**Required work**
Keep to one stretch of the data below, the lines from the one with "Given: Click hasMerchantReturnPolicy" up to and including the one with "The width and height of the screenshot is (1000, 728).", and return that stretch exactly.

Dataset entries
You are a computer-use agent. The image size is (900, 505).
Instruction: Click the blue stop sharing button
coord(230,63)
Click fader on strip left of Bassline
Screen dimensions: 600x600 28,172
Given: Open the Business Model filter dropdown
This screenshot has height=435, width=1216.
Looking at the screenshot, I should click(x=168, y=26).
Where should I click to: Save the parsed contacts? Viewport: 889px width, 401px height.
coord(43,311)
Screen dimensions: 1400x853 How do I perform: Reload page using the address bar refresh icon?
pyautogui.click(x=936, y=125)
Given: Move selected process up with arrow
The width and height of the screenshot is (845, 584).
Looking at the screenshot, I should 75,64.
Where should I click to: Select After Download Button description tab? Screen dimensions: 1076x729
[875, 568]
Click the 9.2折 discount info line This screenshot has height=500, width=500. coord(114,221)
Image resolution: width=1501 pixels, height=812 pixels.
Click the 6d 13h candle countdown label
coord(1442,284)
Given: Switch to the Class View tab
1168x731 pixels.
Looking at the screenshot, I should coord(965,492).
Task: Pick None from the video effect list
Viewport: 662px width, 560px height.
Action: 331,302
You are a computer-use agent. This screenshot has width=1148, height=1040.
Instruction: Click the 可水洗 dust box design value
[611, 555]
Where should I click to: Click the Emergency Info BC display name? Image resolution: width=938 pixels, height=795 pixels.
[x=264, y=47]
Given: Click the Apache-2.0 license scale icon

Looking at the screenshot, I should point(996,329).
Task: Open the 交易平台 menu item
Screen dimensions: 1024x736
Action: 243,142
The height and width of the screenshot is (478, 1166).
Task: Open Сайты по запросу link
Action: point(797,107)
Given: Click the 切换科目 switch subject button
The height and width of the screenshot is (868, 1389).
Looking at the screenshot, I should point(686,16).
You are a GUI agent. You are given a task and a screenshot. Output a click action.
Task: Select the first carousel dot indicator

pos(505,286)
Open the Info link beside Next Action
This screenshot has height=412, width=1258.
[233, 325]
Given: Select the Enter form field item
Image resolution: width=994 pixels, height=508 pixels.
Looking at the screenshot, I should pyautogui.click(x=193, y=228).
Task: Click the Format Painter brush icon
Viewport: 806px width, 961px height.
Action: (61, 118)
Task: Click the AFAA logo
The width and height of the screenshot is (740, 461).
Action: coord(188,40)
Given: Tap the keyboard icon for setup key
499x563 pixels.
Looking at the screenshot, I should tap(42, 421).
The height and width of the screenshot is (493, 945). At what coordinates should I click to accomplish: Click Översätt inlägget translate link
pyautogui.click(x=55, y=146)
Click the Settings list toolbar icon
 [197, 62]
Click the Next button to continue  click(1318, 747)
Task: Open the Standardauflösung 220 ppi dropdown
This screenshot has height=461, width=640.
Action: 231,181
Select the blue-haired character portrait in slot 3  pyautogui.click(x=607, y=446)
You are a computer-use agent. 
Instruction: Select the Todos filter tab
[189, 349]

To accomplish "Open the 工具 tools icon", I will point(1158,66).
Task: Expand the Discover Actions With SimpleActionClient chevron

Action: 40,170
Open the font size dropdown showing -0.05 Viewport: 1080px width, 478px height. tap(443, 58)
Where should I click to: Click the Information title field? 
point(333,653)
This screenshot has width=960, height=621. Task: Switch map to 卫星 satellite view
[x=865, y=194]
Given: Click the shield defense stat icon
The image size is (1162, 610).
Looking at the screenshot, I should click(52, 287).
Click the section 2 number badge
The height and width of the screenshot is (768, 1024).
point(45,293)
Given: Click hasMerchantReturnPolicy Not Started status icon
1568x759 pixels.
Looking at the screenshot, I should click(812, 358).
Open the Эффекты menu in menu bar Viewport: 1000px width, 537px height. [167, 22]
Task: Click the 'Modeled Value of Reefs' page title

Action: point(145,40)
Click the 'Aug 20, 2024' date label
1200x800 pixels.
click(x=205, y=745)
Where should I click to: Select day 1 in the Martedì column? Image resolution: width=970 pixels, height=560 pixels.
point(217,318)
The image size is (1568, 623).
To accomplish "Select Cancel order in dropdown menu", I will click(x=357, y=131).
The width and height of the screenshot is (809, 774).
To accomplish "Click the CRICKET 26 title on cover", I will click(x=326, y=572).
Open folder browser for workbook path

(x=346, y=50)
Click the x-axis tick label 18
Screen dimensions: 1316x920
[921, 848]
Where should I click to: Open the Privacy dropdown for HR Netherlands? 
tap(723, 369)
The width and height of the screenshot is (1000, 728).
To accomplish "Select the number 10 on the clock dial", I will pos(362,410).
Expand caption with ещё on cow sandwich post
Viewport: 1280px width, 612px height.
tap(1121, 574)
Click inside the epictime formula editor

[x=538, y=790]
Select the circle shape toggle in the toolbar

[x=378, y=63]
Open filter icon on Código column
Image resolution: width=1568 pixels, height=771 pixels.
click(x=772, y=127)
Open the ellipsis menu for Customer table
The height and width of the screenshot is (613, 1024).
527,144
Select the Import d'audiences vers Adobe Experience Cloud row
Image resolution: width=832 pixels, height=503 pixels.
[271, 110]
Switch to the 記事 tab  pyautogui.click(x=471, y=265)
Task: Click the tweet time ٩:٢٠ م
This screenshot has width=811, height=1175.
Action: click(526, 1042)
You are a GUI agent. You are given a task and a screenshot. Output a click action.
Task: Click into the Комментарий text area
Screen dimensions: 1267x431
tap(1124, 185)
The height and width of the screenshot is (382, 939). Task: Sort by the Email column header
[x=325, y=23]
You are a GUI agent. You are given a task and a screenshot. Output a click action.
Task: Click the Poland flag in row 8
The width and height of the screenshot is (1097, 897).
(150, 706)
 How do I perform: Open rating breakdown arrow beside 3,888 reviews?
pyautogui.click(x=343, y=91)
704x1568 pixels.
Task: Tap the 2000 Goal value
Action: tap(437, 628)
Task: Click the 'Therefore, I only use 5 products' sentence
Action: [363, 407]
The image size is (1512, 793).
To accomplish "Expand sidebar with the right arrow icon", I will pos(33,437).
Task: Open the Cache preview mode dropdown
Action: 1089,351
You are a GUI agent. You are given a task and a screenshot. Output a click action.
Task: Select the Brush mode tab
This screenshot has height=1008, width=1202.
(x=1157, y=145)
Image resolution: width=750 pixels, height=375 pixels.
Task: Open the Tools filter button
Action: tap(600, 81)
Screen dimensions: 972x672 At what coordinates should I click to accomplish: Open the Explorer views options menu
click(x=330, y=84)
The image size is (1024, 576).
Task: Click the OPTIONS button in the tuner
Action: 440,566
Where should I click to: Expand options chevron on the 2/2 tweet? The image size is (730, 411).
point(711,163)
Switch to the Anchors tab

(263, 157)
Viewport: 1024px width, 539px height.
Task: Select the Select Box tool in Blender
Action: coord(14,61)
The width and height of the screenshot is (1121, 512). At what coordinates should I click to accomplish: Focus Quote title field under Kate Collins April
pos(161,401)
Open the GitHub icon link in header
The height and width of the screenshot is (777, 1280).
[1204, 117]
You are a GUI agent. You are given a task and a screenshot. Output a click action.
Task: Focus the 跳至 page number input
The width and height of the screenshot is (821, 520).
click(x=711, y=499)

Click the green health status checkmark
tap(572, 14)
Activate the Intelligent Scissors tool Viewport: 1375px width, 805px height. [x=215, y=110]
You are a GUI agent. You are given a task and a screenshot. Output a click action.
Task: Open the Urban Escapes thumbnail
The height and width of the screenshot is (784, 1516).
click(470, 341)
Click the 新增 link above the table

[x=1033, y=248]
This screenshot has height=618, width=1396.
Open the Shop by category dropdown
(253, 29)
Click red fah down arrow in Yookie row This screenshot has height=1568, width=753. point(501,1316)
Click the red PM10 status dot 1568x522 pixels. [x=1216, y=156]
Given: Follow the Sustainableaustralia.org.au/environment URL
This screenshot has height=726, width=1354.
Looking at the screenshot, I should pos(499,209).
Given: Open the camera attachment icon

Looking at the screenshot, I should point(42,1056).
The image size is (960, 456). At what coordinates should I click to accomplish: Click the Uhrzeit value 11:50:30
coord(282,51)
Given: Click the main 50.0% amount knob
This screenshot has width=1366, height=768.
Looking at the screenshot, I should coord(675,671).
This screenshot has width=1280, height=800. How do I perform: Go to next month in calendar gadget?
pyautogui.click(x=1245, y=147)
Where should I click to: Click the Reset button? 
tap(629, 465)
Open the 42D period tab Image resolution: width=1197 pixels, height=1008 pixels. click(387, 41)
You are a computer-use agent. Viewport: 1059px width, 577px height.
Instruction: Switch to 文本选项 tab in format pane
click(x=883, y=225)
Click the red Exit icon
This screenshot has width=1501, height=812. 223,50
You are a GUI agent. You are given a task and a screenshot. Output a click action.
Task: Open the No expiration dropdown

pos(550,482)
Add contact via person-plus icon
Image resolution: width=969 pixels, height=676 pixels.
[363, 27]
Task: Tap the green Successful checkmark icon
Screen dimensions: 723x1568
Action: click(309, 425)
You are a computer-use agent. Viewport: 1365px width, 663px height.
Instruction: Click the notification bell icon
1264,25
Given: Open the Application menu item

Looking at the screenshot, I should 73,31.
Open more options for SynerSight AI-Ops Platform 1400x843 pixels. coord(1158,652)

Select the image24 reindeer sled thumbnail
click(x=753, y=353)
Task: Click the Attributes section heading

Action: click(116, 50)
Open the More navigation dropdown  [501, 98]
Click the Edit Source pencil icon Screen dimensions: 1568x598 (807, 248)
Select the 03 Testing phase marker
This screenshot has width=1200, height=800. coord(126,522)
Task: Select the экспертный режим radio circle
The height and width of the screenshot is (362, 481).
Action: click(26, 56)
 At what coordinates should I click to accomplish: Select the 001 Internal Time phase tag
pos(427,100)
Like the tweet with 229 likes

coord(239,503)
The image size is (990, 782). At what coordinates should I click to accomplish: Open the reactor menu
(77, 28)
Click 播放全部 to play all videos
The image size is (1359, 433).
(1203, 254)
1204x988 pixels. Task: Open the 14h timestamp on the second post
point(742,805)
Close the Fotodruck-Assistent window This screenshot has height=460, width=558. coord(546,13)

**Worked solution**
Given: Click hasMerchantReturnPolicy Not Started status icon
1568x759 pixels.
Looking at the screenshot, I should click(812, 358).
Open the Эффекты menu in menu bar Viewport: 1000px width, 537px height. [167, 22]
Task: Click the 'Modeled Value of Reefs' page title

Action: point(145,40)
Click the 'Aug 20, 2024' date label
1200x800 pixels.
click(x=205, y=745)
Where should I click to: Select day 1 in the Martedì column? Image resolution: width=970 pixels, height=560 pixels.
point(217,318)
The image size is (1568, 623).
To accomplish "Select Cancel order in dropdown menu", I will click(x=357, y=131).
The width and height of the screenshot is (809, 774).
To accomplish "Click the CRICKET 26 title on cover", I will click(x=326, y=572).
Open folder browser for workbook path

(x=346, y=50)
Click the x-axis tick label 18
Screen dimensions: 1316x920
[921, 848]
Where should I click to: Open the Privacy dropdown for HR Netherlands? 
tap(723, 369)
The width and height of the screenshot is (1000, 728).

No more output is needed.